“Güen día”. Quien pasea por las calles de la localidad de Hecho (813 habitantes) todavía puede escuchar palabras que apenas existen fuera de este valle del Pirineo oscense. Es el cheso, un dialecto del aragonés que hablan unas 700 personas, según una estimación realizada en 2007 por la revista chesa 'Bisas de lo Subordán' y avalada por el Instituto de l'Aragonés.
Su historia se remonta a la Edad Media. El investigador del aragonés Fernando Romanos, en su tesis doctoral de 2022 sobre el léxico del cheso, documenta que la primera referencia escrita conocida del cheso aparece en un inventario de la iglesia de Siresa del siglo XIII, donde ya se enumeraban objetos y ornamentos religiosos.
El cheso forma parte del patrimonio lingüístico aragonés, pero su supervivencia depende de que las nuevas generaciones continúen hablándolo.
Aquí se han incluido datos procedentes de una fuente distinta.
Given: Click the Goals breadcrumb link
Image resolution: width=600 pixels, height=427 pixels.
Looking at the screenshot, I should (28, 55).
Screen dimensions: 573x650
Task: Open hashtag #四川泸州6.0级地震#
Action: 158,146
Los vecinos del valle ven cómo, poco a poco, este dialecto del aragonés pierde hablantes por la llegada de nuevos habitantes procedente de otros lugares, la pérdida de la transmisión familiar, la vergüenza que todavía sienten algunos hablantes y la falta de un respaldo institucional más firme.
Para Marta Marín, periodista chesa y miembro de la Academia Aragonesa de la Lengua, los esfuerzos actuales no son suficientes. “Cada vez se habla menos y no existe una concienciación general”, lamenta. En su opinión, las jornadas por el Día de la Lengua Materna, las obras de teatro o el programa de fiestas escrito en cheso ayudan a visibilizar el dialecto, pero no bastan para garantizar su continuidad.